Re: Razeriem-Yet to be named.
« Reply #100 on: July 17, 2010, 04:07:48 pm »
I've been sad and depressed for weeks now, forever in my world.  I've been thinking of those questions.  What have I ever done that made a difference to anyone?

How have I ever changed to world to make it better?

Well I could claim my kids, but Mera is the only one I'm actually involved in.  I could claim my sculpting, but I do it because I love doing it.  I could claim all the monsters I've killed, but there is no shortage of them, I don't see how it's anything lasting.  Hmmm I guess my answers are:

I learned to fight and sculpt for myself.  But they both have been extremely important to me.  The fighting allowed me the freedom to go out into the world and take care of myself.  And there have been times where I have participated in fights that have been important.  I have helped actually save lives directly with my participation.  I even saved a little girl from being eaten by a water horse.    There have been more counts then what I give myself credit for.  I wonder why I am built that way?
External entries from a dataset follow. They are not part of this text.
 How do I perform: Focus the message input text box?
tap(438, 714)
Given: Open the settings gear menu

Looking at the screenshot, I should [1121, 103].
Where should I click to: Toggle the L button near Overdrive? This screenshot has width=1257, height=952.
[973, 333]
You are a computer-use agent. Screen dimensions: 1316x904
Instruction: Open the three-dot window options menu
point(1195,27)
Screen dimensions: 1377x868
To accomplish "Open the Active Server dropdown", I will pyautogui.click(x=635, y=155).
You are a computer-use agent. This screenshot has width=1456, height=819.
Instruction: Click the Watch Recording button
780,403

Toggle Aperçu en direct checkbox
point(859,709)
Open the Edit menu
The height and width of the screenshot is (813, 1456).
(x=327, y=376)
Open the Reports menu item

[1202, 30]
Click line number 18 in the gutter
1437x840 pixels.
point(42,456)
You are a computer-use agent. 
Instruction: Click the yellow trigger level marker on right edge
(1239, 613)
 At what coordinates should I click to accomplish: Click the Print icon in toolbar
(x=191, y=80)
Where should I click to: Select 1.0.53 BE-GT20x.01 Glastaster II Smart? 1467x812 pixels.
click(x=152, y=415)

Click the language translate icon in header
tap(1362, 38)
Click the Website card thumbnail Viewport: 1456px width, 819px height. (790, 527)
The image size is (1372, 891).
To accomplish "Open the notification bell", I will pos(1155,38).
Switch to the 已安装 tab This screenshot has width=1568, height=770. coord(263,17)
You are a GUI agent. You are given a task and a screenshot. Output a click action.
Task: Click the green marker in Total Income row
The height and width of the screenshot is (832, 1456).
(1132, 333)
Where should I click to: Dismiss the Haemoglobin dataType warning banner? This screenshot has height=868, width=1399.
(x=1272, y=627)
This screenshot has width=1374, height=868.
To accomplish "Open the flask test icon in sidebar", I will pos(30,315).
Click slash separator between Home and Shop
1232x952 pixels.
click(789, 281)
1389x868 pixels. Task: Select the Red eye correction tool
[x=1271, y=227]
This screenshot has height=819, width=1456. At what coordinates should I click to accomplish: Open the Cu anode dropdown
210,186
The sculpting was of significance in my spiritual growth.  In taking a chance to succeed, to doing something that made me happy in and of itself.  With the risk and success there, it opened something in me, I took different chances.  I took chances to be successful.  I refocused in my magical studies; I for once took them seriously.  Instead of just going as far as my natural talents took me, I put effort into it.  I made it a priority.  I am so thankful that Amanda was around at this time in my life, she always encouraged me.  I know that my successes did make a difference to her.  That's why I still take it seriously even now.  To honor her faith in me.
 I remain who I am spontaneous and impulsive, lead by dreams.  Anne in many ways has been my strength and my weakness.  She made me believe I was better than what I am, that I was part of something greater than just her and I.   It was from her faith in me and my belief in the greater good that I decided to go purchase those three slaves and free them, to dream of building my own ship and becoming a thorn in the side of pirates, slavers and the GDC.

As I have been thinking these last weeks, I know I have to keep after this dream.  I have to do something that matters.  I have to have something to tell Anne when I see her again.  I am going to name the ship the Ravenwind.  And when I falter I will redouble my efforts, for me and for Anne.  I am going to do this for both of us. I am stronger because of Anne; let my successes be our successes.  Let our failures be our own.